(Beginning of Provided records)

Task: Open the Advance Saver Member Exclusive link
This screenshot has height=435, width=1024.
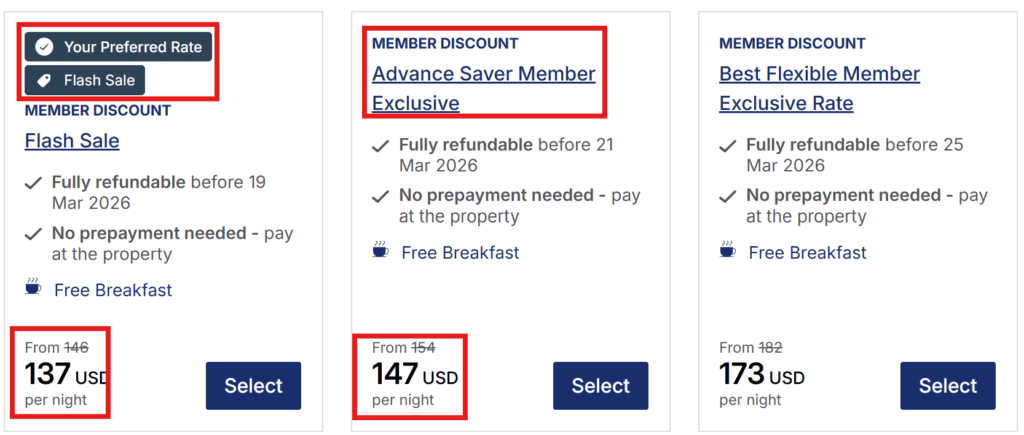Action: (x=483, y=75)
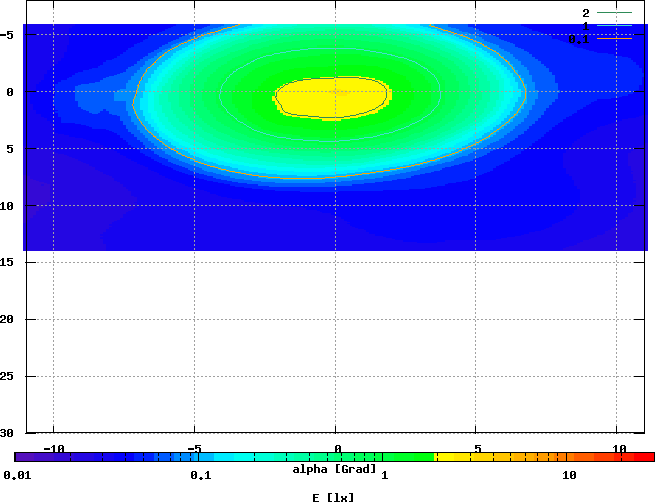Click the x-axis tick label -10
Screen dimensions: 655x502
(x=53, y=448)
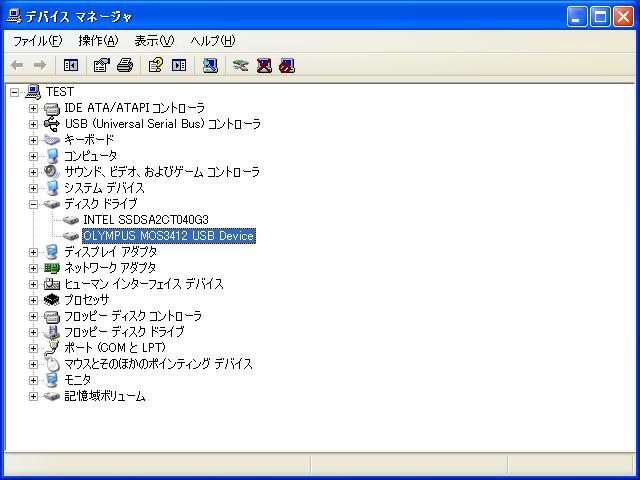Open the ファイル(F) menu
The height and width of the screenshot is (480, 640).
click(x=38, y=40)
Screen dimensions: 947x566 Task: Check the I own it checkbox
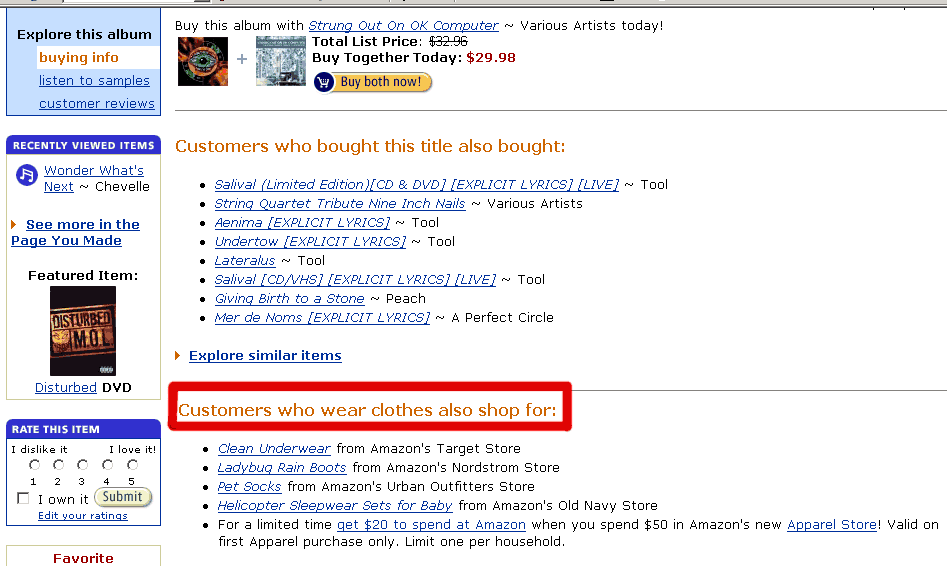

(End of Provided records)

• What to work on:
Filter the entries down to the lines with the word "Task" in them.

• Solution below:
Task: Open the Advance Saver Member Exclusive link
Screen dimensions: 947x566 Task: Check the I own it checkbox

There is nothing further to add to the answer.